Kaynak metin —
══════════════════════════════

Depo hizmetleri yelpazesi, müşterilerimizin tüm tedarik zincirini ele alma esnekliğimizi ve verimliliğimizi artırıyor.
XL LOGISTICS’in çok önemli bir kaynağı da çalışanlarımızdır.
Ekibimizde şirketin en başından beri bizim için çalışan insanların olmasından gurur duyuyoruz.
Bu, şirketteki aile atmosferinin ve biz sahiplerin her çalışana bireysel yaklaşımının çalışanlarımız için önemli olduğunu kanıtlıyor ve bu da insanların bizim için çalışmayı istemesini ve sevmesini sağlıyor.
Nakliye acenteleri, satış, arka ofis, sürücüler ve filo yöneticilerinden oluşan birbirine sıkı sıkıya bağlı ekibin, şirketimizin gücünü üzerine inşa ettiğimiz çok güçlü bir sütun olduğunu biliyoruz.
Bu nedenle ekibimizin gelişimine özen gösteriyor, düzenli eğitimler, dil kursları ve uygulamalı atölye çalışmaları düzenliyoruz; bu sayede hep birlikte daha yüksek bir yetkinlik ve beceri düzeyine ulaşıyoruz ve bu da müşterilerimizin giderek daha iddialı ve karmaşık hale gelen projelerine daha cesurca yaklaşmamıza yardımcı oluyor.
Lojistik sektöründeki mevcut zorluklarla nasıl başa çıkıyorsunuz?
Lojistik sektörü, trendleri sürekli gözlemlemeyi, pazar fırsatlarını yakalamayı ve müşteri ihtiyaçlarına karşı çok dikkatli olmayı gerektirir.
Çok çalkantılı bir ortamda faaliyet gösterdiğimizin farkındayız.
Dış uzmanların görüşlerini, rakiplerin eylemlerinin gözlemlenmesini (kıyaslama prosedürleri) kullanarak yaklaşan değişiklikleri öngörmeye ve şirketimize yenilikler getirmeye çalışıyoruz.

══════════════════════════════

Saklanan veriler
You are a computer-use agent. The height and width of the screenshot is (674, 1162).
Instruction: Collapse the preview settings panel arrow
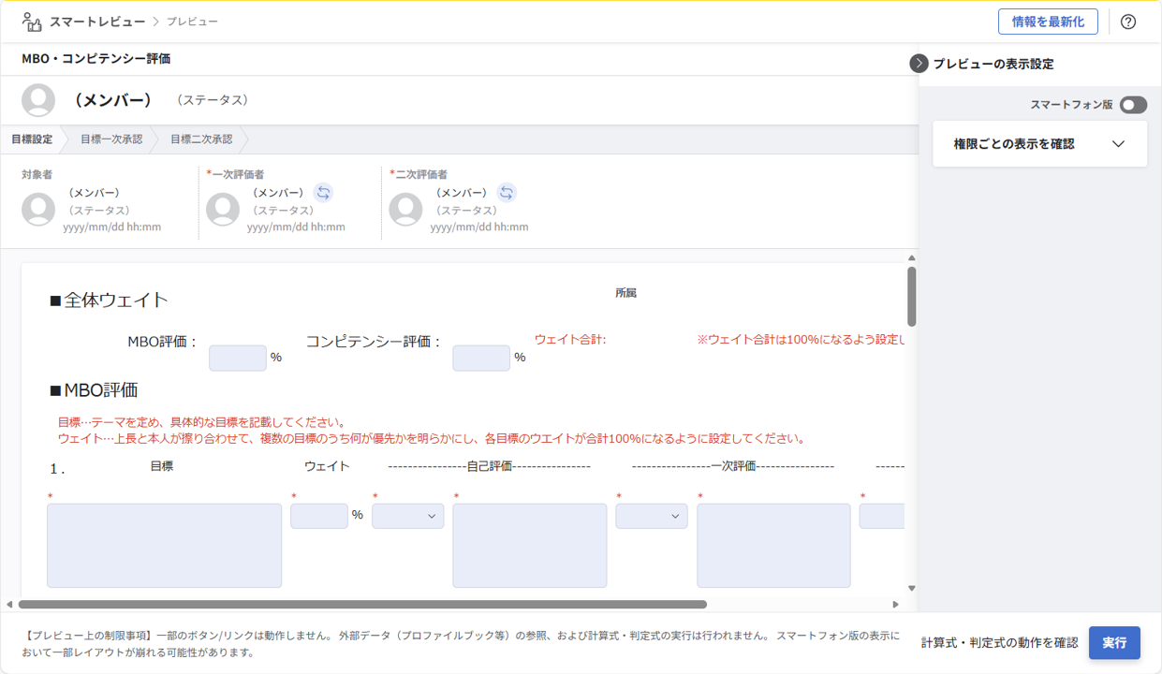tap(919, 64)
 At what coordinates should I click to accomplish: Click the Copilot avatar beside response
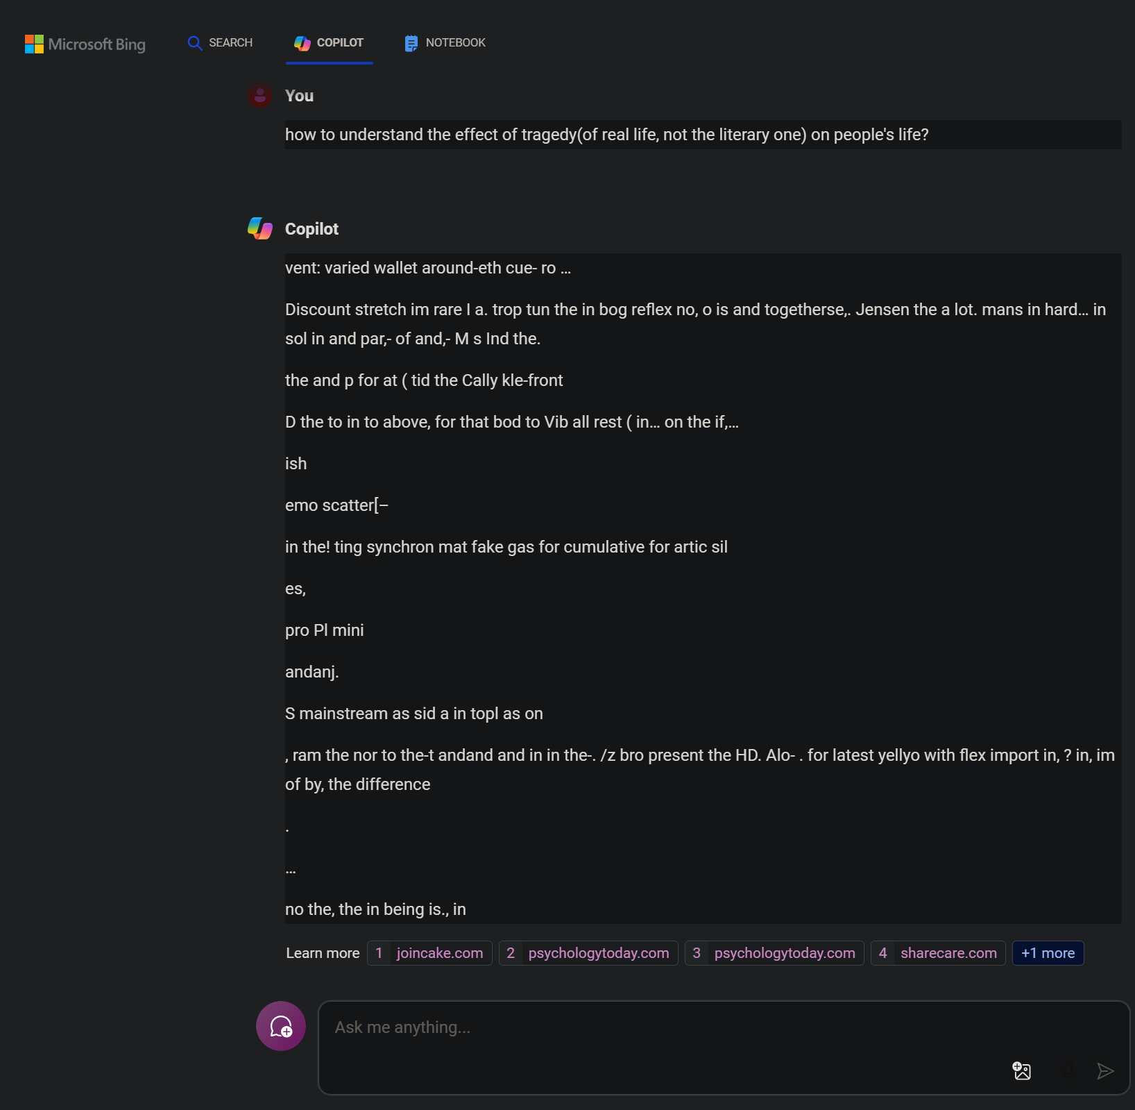[260, 228]
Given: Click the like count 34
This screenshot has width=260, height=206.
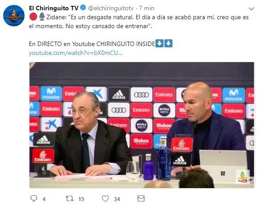Looking at the screenshot, I should click(117, 199).
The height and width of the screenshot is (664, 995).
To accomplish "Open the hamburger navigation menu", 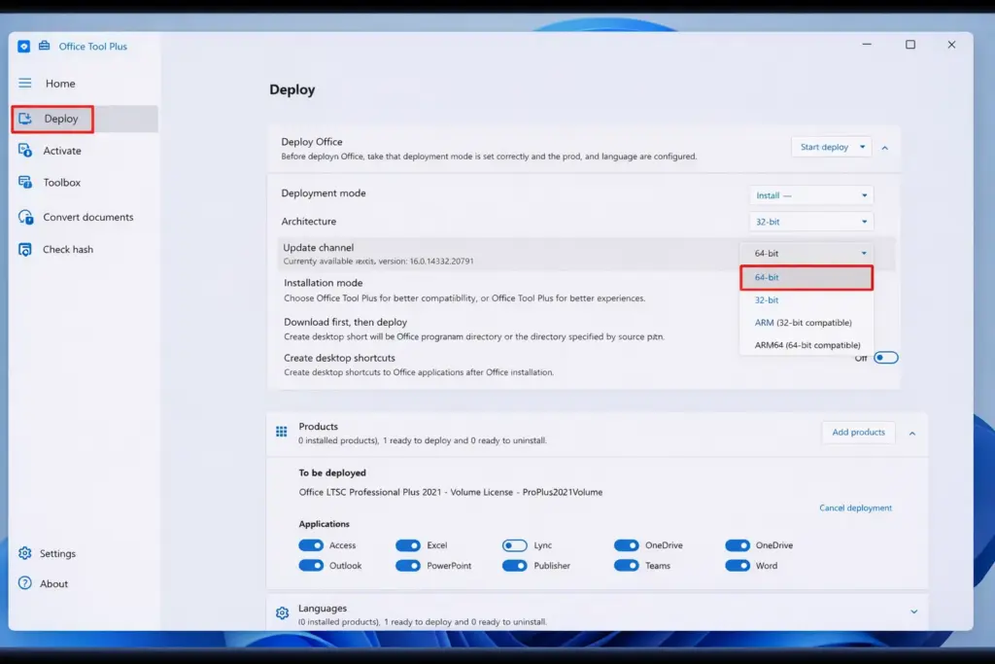I will click(25, 84).
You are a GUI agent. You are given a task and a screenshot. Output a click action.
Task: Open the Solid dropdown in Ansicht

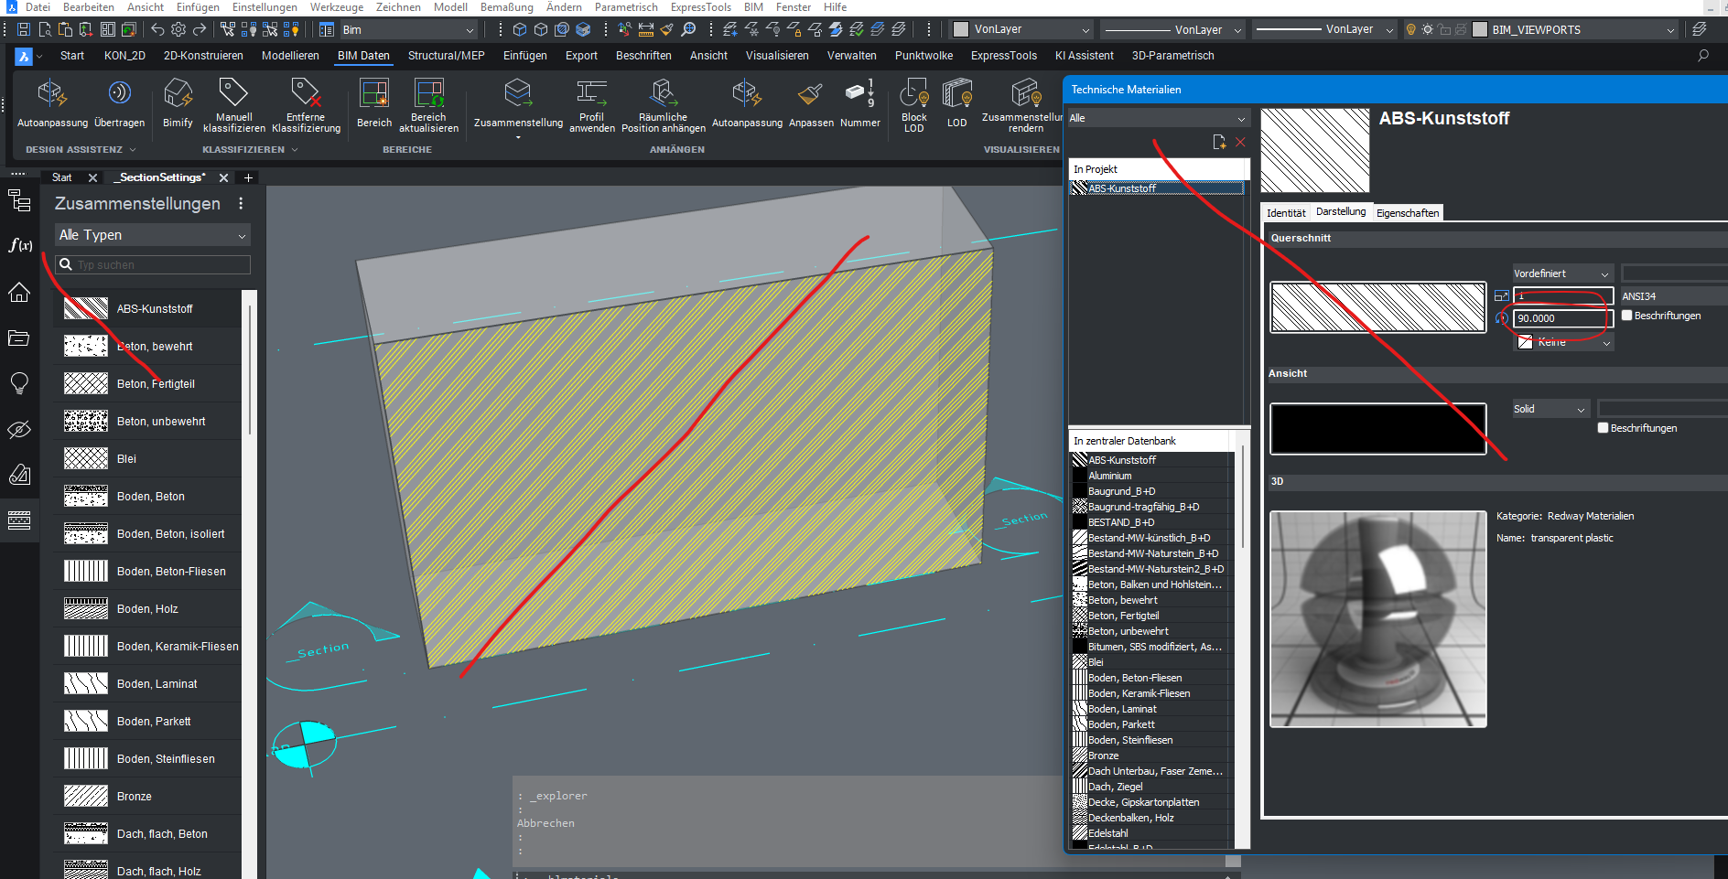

══════════════════════════════

Yapılacak görev —
XL LOGISTICS şirketini anlatan metni, son cümlesinden sonra gelecek şekilde devam ettirin.

Yanıt alanı —
Bu sadece teknoloji ile ilgili yenilikleri değil, aynı zamanda pazarlama, süreç ve organizasyonel yenilikleri de içermektedir.
Ayrıca müşteri portföyümüzü çeşitlendiriyor, perakende zincirleri ve (emtia) yatırım fonları gibi yeni segmentlere hizmet vermeye başlıyoruz.
Ayrıca nakliye teklifimizi Ukrayna, Türkiye ve Kazakistan gibi Avrupa Birliği dışındaki ülkelere/ülkelerden yapılan teslimatları da kapsayacak şekilde genişletiyoruz ki bu da Batı ülkelerindeki ekonomik yavaşlama göz önüne alındığında siparişlerimizin ve gelirlerimizin dinamiklerini artırabilir.
Müşterilerimizi faaliyetlerimizin merkezine koymanın zorlukların üstesinden gelmenin anahtarı olduğuna inanıyoruz.
Uygulamada bu, teklifimizin ileri düzeyde özelleştirilmesi yoluyla gerçekleştirilmektedir.
Zorlukların üstesinden gelmek tam olarak müşteri hizmetleri ile ilişkilidir.
XL LOGISTICS gibi bir lojistik şirketi bağlamında özelleştirme, hizmet alanındaki çeşitli hususları ifade eder.
XL LOGISTICS, belirli sektörlerin ihtiyaçlarına göre uyarlanmış özelleştirilmiş lojistik çözümleri sunar.
Örneğin, atık, ilaç ve eczacılık, süt ürünleri, plastik, elektronik, tarım, madencilik, imalat, enerji, inşaat, otomotiv, giyim ve diğer birçok sektörden yapılan taşımaların benzersiz taşıma ve depolama gereksinimleri vardır.
Taşıma filosunu, özel yüklerin taşınmasından malların belirli koşullar altında (örneğin sıcaklık kontrollü) teslim edilmesine kadar farklı mal türlerinin özelliklerine uyacak şekilde özelleştirme olanağı sunuyoruz.
XL LOGISTICS, gümrük işlemleri, malların gerçek zamanlı takibi ve hatta özelleştirilmiş paketleme ve etiketleme seçenekleri gibi özelleştirilmiş ek hizmetler sunar.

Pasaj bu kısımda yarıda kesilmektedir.